A great servant of the Republic, François Léotard became involved in politics at a very young age in memory of his father André, councillor at the Court of Auditors and mayor of Fréjus. An admirer of Jean Moulin, a revolted teenager, he entered the ENA with the conviction that French political life must be modernised and finds in Valéry Giscard d'Estaing an echo of his convictions. Already mayor of Fréjus in 1977, then deputy, he also pursued in Paris a career in the high civil service while engaging forcefully in the political life of the country.
Minister of Culture and Communication in 1986, he defended during his mandate the protection of heritage in the territories, encouraged patronage, promoted arts education and carried out the 1986 law on freedom of communication, which has been regularly adapted to the changing landscape and customs, and which still remains today the basis of our law on audiovisual and electronic communication.

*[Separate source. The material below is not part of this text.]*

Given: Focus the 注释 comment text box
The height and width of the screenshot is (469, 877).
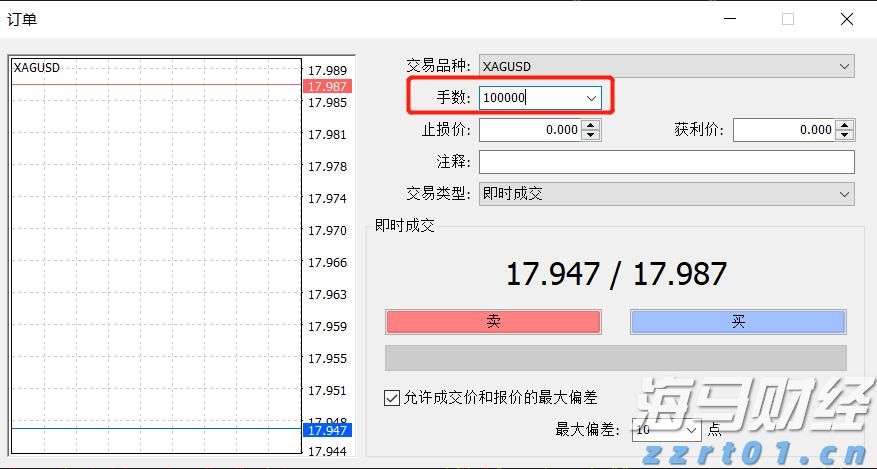Looking at the screenshot, I should 666,162.
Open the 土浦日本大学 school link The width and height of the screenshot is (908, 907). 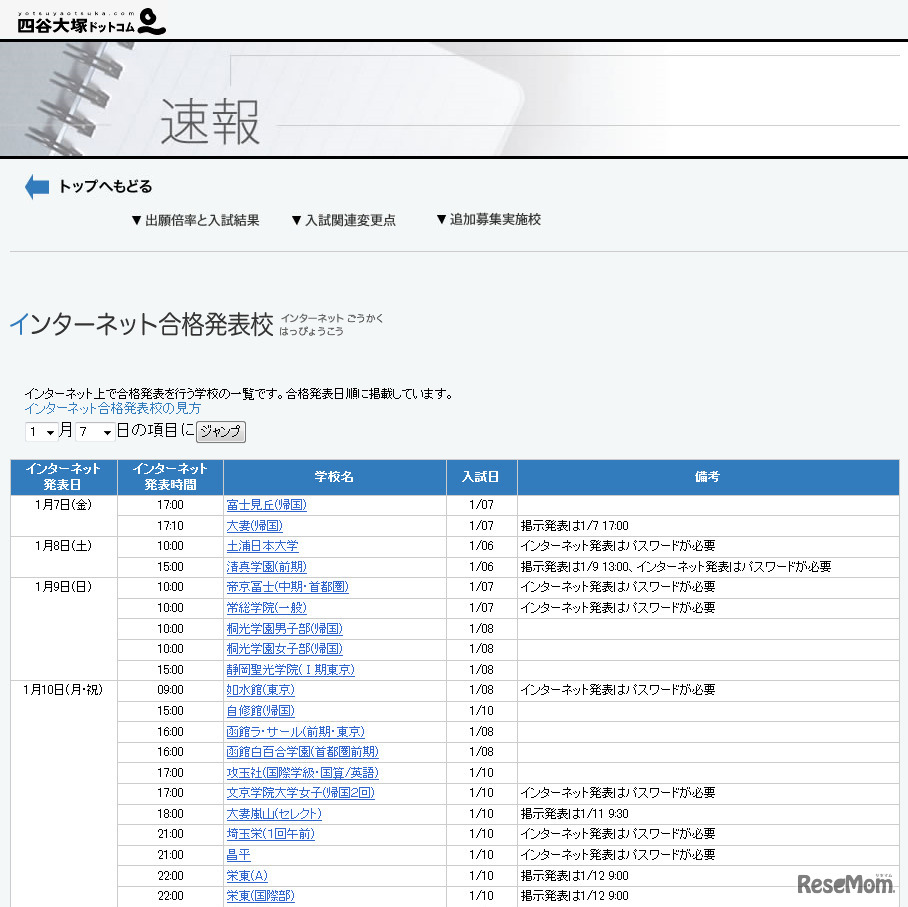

A statesman, the brother of the late Philippe Léotard, whom he described as a rough diamond, was always a man of culture. Literary since childhood, admirer of Kafka, he devotes the second part of his life to writing. From political essays to breathtaking novels, he took his reader to unknown lands for nearly twenty years and worked to lift the veil of appearances by words.
In his last book, Small praise to survive in fog weather, illustrated by Milan Kundera, François Léotard took with irony the opposite of the clichés of everyday life – as if to guide us towards the less gloomy future that his political commitment called for.
I extend my deepest condolences to his family and loved ones.